═════ The records ═════

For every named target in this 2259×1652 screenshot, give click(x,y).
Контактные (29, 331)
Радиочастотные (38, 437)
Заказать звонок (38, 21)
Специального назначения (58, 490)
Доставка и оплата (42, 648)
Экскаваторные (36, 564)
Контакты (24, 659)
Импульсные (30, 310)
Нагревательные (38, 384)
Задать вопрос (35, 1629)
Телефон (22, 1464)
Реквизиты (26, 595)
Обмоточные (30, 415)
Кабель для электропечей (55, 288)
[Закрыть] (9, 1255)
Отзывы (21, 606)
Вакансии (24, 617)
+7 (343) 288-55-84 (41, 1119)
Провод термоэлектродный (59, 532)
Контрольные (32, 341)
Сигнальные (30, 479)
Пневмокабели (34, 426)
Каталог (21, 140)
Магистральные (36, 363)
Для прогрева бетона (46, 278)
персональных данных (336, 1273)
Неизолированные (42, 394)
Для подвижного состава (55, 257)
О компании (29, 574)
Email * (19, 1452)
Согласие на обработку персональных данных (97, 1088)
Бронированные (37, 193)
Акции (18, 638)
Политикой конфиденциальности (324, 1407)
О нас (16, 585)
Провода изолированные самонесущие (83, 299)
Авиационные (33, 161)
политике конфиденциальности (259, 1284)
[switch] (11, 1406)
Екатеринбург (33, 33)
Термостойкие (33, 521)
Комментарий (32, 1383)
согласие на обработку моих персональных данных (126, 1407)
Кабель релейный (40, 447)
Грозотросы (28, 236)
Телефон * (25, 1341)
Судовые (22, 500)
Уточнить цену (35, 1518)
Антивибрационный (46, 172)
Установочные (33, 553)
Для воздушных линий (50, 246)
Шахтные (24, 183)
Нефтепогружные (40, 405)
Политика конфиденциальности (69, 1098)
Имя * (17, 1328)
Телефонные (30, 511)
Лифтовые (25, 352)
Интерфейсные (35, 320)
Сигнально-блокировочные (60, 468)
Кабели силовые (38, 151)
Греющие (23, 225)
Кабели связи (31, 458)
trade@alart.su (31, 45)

═════

__About this exercise__: Keep only the lines of the listing that contain the word "Кабель", and copy them.

__Solution__:
Кабель для электропечей (55, 288)
Кабель релейный (40, 447)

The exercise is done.